EPICS Home

Experimental Physics and Industrial Control System


 
1994  1995  1996  1997  1998  1999  2000  2001  2002  2003  2004  2005  2006  2007  2008  2009  2010  2011  2012  2013  2014  2015  2016  2017  <20182019  2020  2021  2022  2023  2024  Index 1994  1995  1996  1997  1998  1999  2000  2001  2002  2003  2004  2005  2006  2007  2008  2009  2010  2011  2012  2013  2014  2015  2016  2017  <20182019  2020  2021  2022  2023  2024 
<== Date ==> <== Thread ==>

Subject: Re: EPICS CAS errors
From: Dirk Zimoch <[email protected]>
To: <[email protected]>
Date: Thu, 24 May 2018 18:11:04 +0200
Hi Oleg,

I have observed a similar crash today with EPICS 3.14.12.7.

CAS: request from 172.26.120.14:57787 => bad resource ID
CAS: Request from 172.26.120.14:57787 => cmmd=15 cid=0x26f7 type=10 count=1 postsize=0 CAS: Request from 172.26.120.14:57787 => available=0x76635 ^IN=0 paddr=(nil)
CAS: forcing disconnect from 172.26.120.14:57787

A call to 'assert(status == epicsMutexLockOK)'
    by thread 'CAS-client' failed in ../dbEvent.c line 531.
EPICS Release EPICS R3.14.12.7-DEV-2018-04.
Local time is 2018-05-24 15:45:05.435638450 CEST
Please E-mail this message to the author or to [email protected]
Calling epicsThreadSuspendSelf()
Thread CAS-client (0xb5c08258) suspended

Here the crash seems related to a CA failure as well. The same thread 'CAS-client' crashed.

In my case the crash is rare. Many "bad resource ID" errors can be generated without problem before one error causes the crash.
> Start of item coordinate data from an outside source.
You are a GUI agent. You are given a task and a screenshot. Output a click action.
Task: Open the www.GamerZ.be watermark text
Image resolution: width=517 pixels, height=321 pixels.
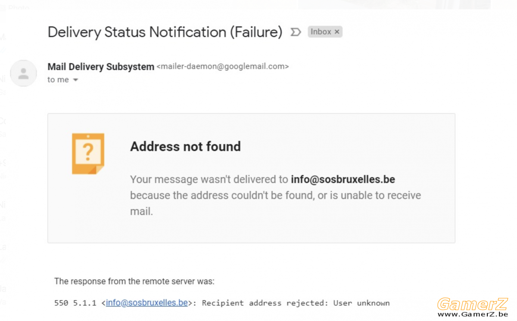pyautogui.click(x=472, y=315)
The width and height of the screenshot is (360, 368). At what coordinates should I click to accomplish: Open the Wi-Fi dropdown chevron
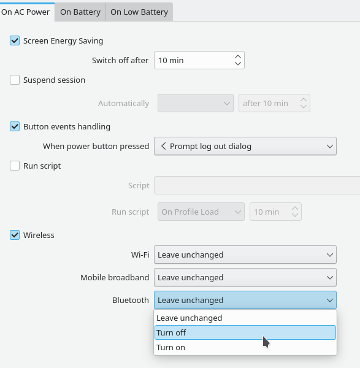pos(330,255)
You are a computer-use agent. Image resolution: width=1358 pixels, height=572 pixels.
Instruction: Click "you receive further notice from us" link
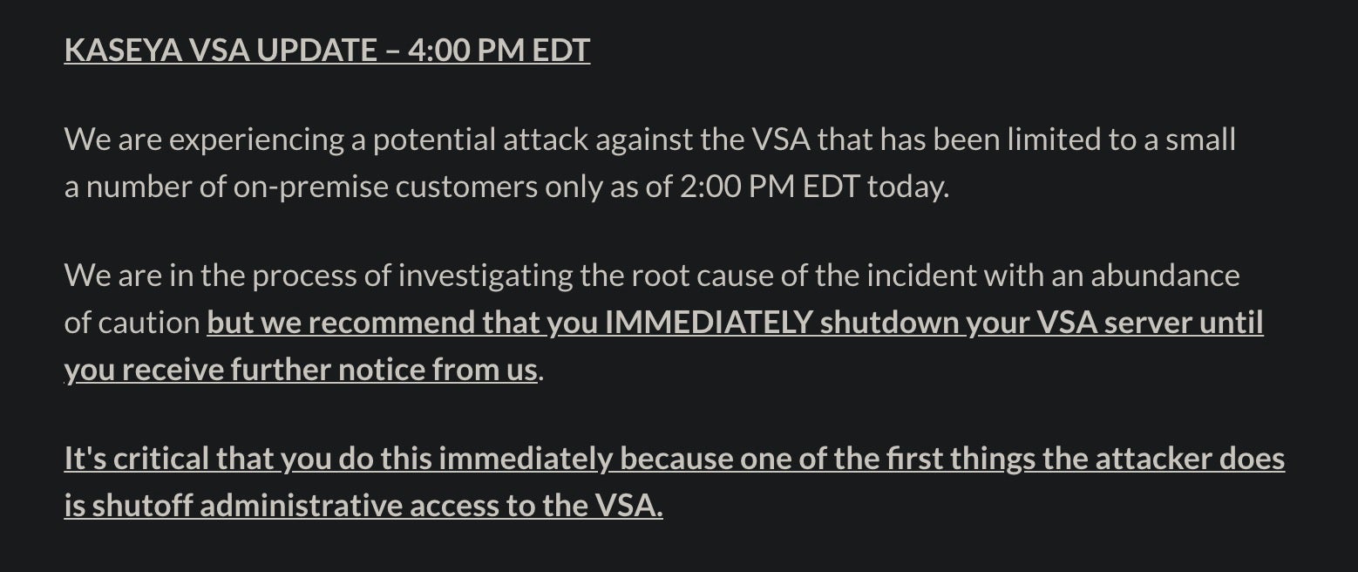tap(300, 370)
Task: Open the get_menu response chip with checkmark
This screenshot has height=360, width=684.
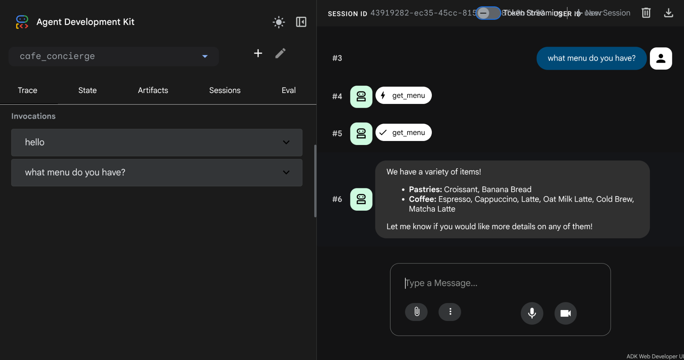Action: click(403, 133)
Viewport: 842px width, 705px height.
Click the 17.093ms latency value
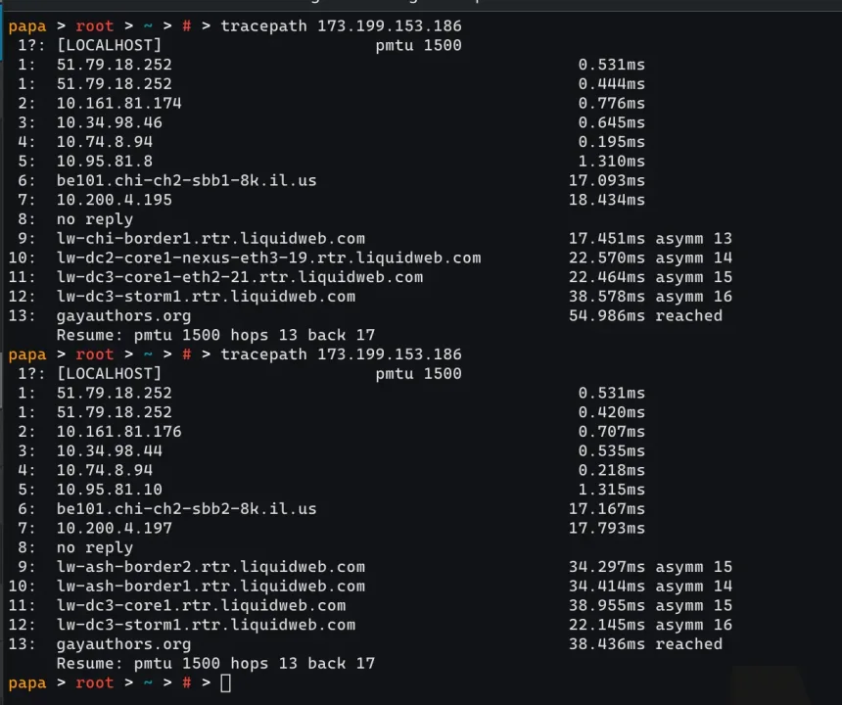[607, 181]
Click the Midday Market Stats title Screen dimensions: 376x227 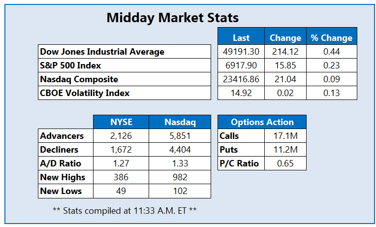click(x=173, y=18)
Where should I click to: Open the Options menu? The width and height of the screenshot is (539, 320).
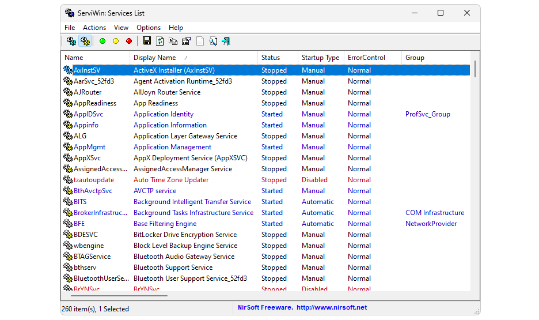(149, 27)
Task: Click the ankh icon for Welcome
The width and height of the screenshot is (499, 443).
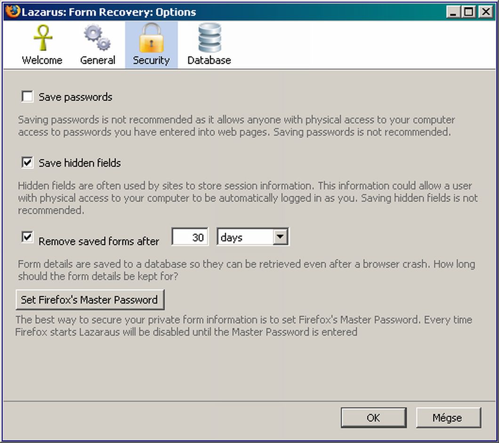Action: [42, 38]
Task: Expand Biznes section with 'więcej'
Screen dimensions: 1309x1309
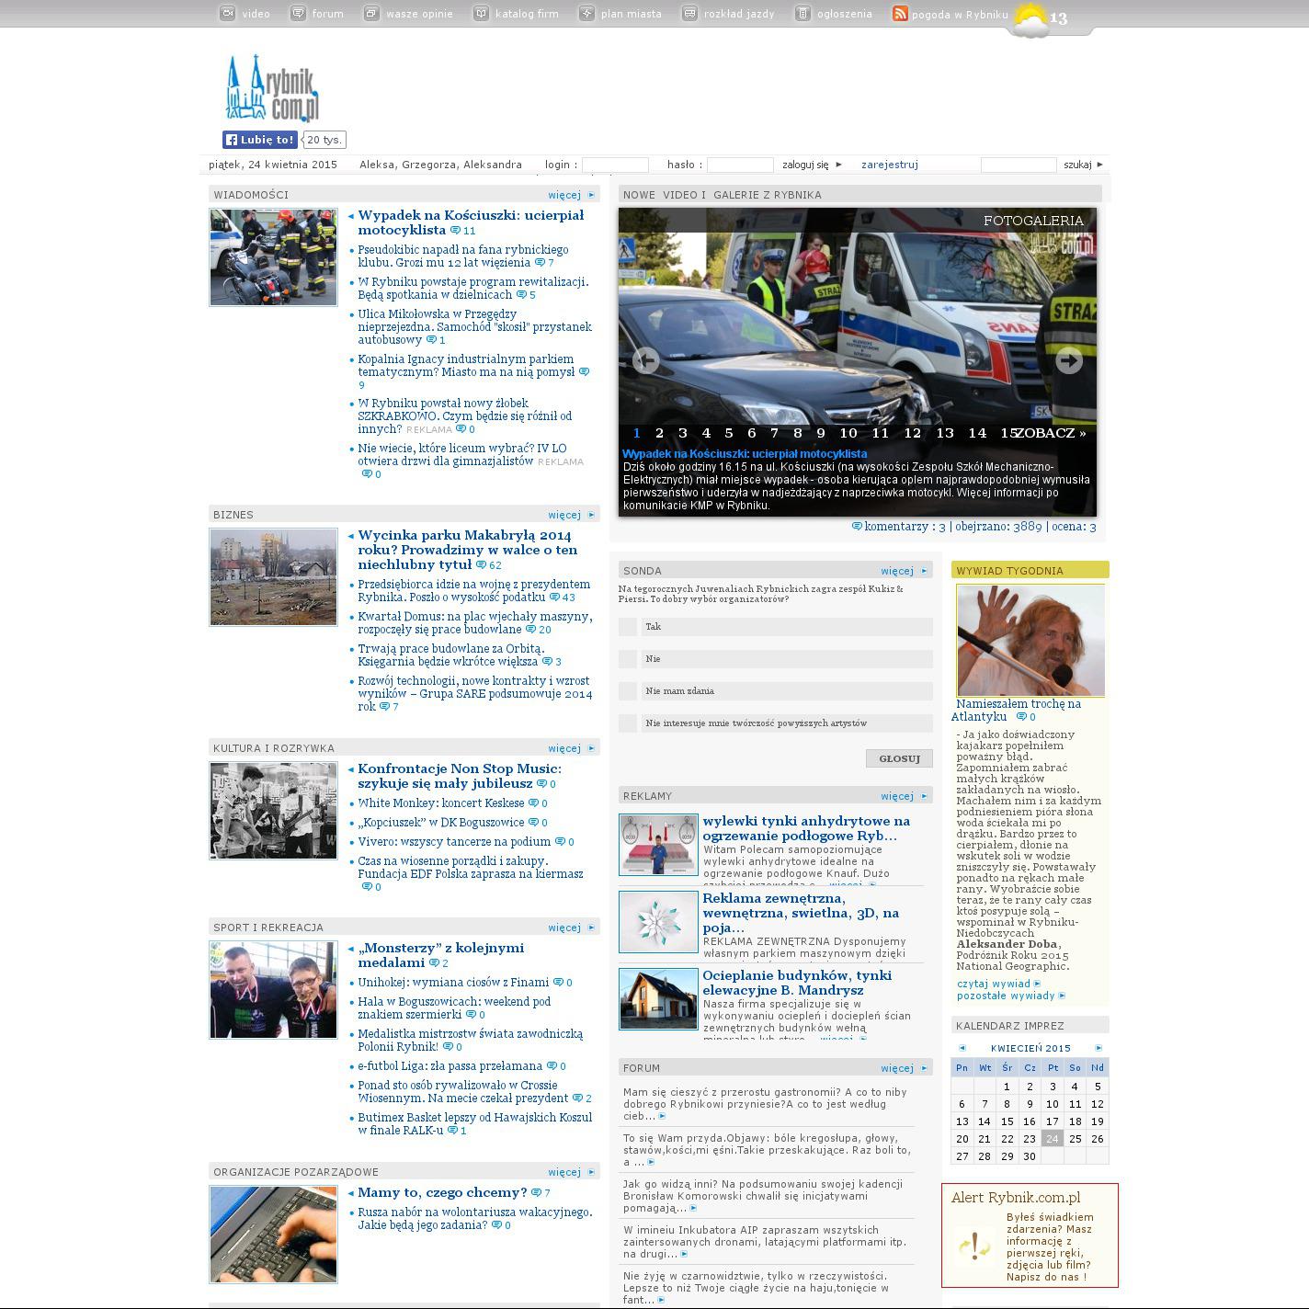Action: click(564, 515)
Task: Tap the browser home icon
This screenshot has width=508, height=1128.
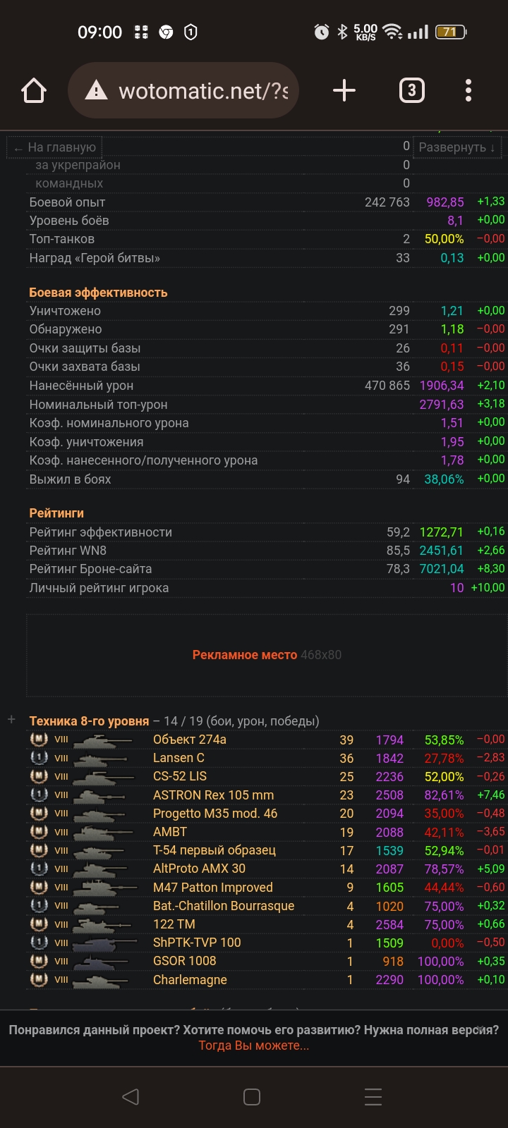Action: coord(34,91)
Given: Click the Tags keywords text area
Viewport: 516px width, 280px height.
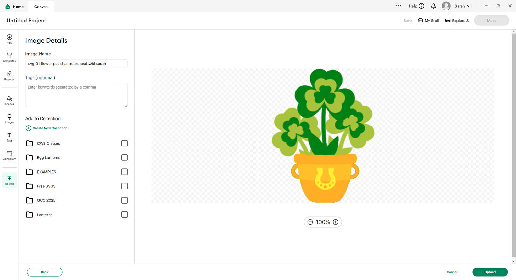Looking at the screenshot, I should click(x=76, y=95).
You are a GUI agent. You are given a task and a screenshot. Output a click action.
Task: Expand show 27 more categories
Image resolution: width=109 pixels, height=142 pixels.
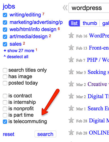[19, 51]
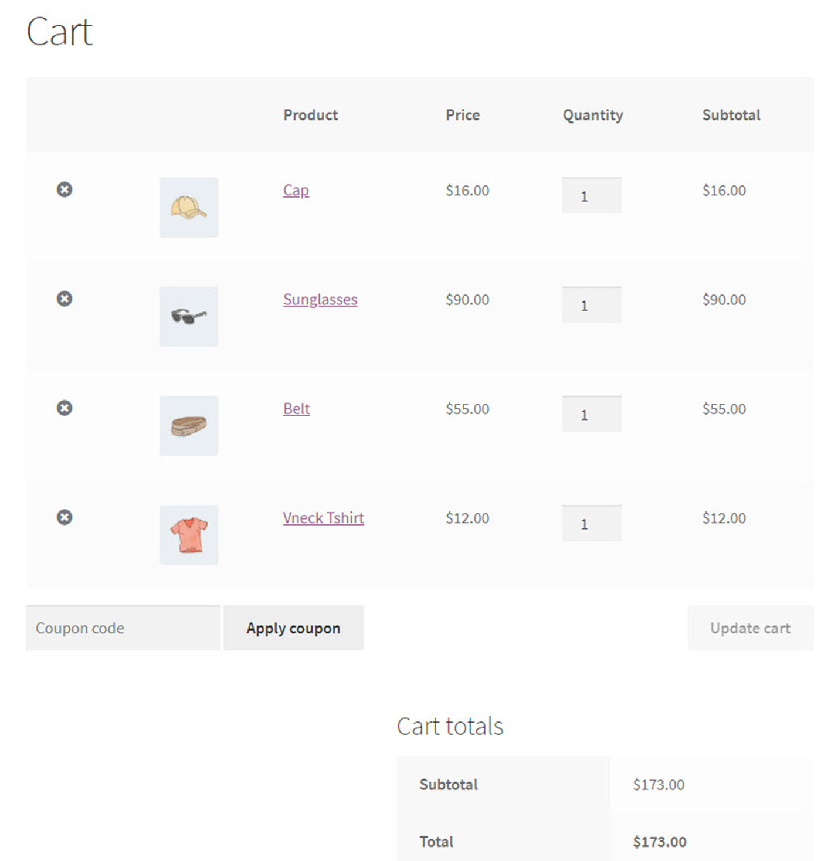Open the Belt product thumbnail
Image resolution: width=821 pixels, height=861 pixels.
tap(188, 426)
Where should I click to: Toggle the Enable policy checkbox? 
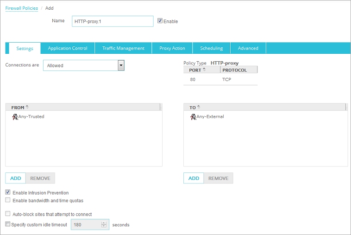pos(160,21)
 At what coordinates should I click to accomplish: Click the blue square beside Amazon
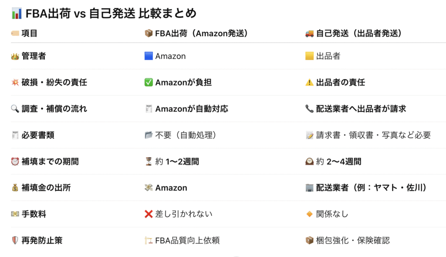tap(149, 56)
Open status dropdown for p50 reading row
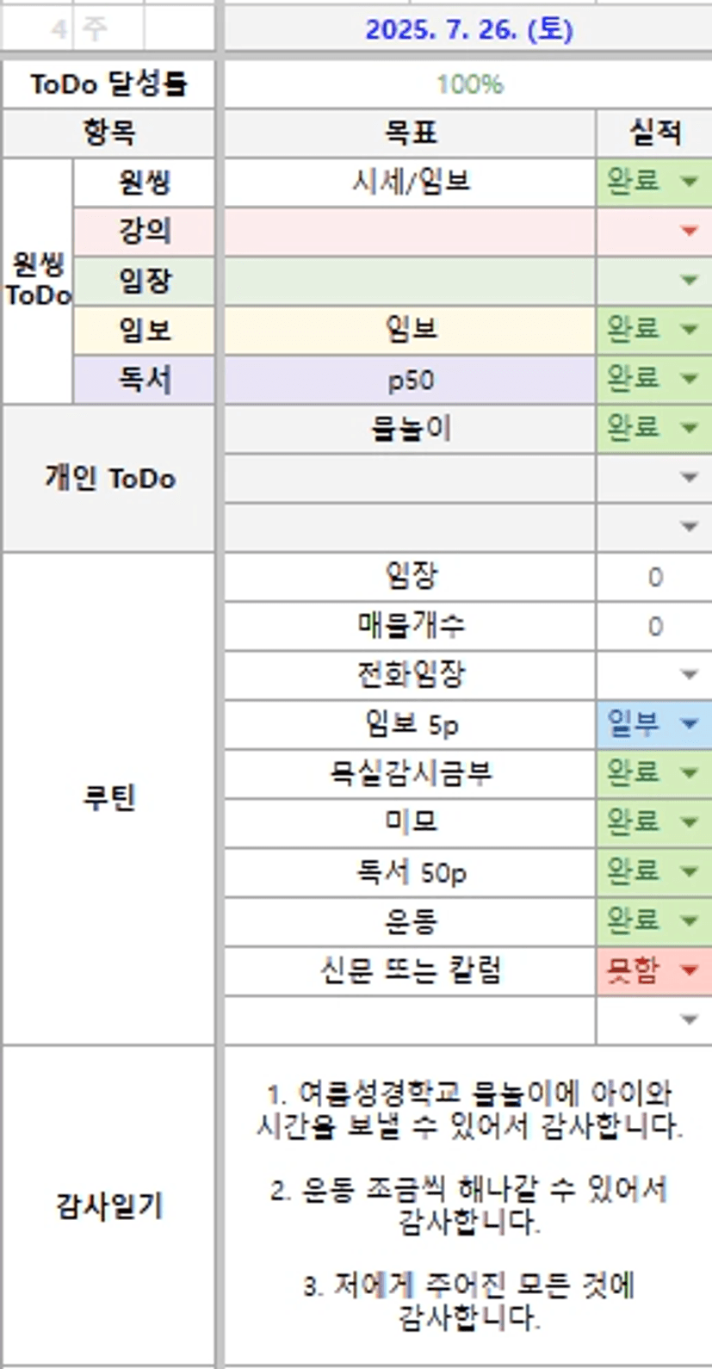The height and width of the screenshot is (1369, 712). coord(689,379)
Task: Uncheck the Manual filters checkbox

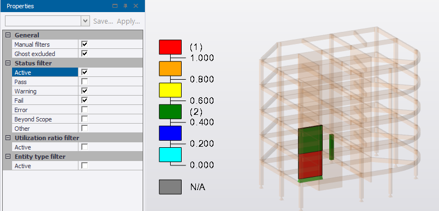Action: (85, 45)
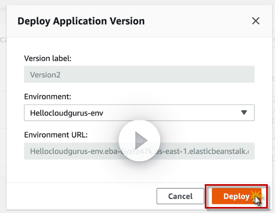Image resolution: width=275 pixels, height=213 pixels.
Task: Click the "Version label:" field label
Action: pyautogui.click(x=48, y=58)
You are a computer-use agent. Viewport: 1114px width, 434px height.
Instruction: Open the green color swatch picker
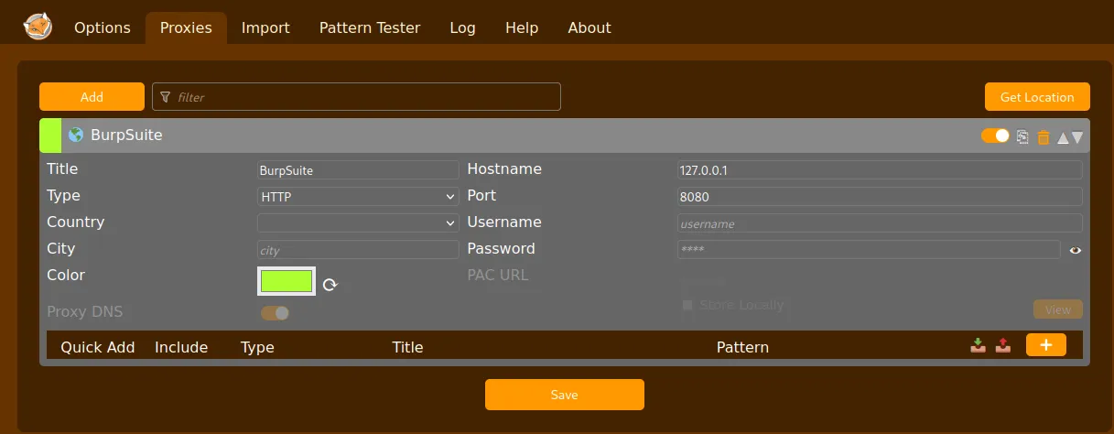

Meanwhile I suspect the following race condition:
While CAS-client is repeatedly locking mutexes in a loop, another thread destroys them. This makes epicsMutexMustLock() fail. At least a test that I wrote creates the same type of error message when doing exactly that:

creating mutex
locking mutex
creating thread
taking mutex
unlocking and destroying mutex now
destroying mutex done
unblocked
taking mutex

A call to 'assert(status == epicsMutexLockOK)'
    by thread 'blocked' failed in ../testmutex.c line 11.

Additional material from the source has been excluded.